- _Supplied entries_
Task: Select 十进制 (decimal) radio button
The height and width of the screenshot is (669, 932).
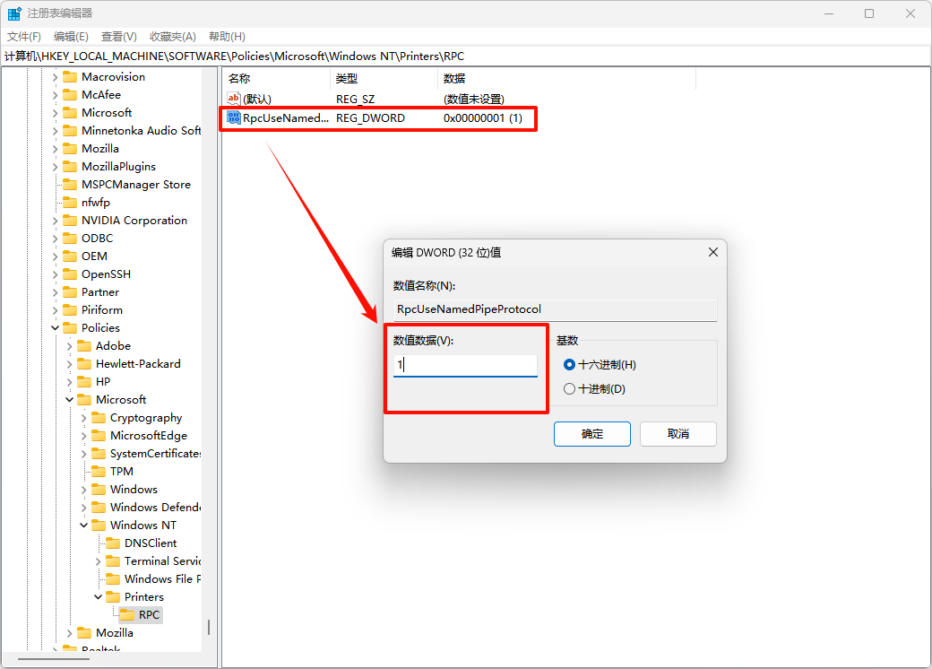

--

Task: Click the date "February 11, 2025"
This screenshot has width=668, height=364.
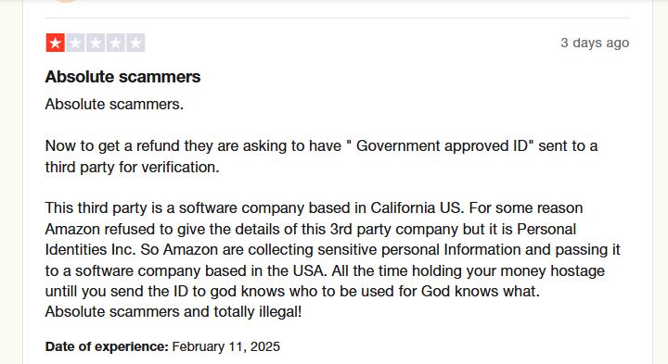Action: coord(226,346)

- _What to produce_
Search the records for the word "Task", then list every line that has it.

- _Response area_
Task: Select 十进制 (decimal) radio button
Task: Click the date "February 11, 2025"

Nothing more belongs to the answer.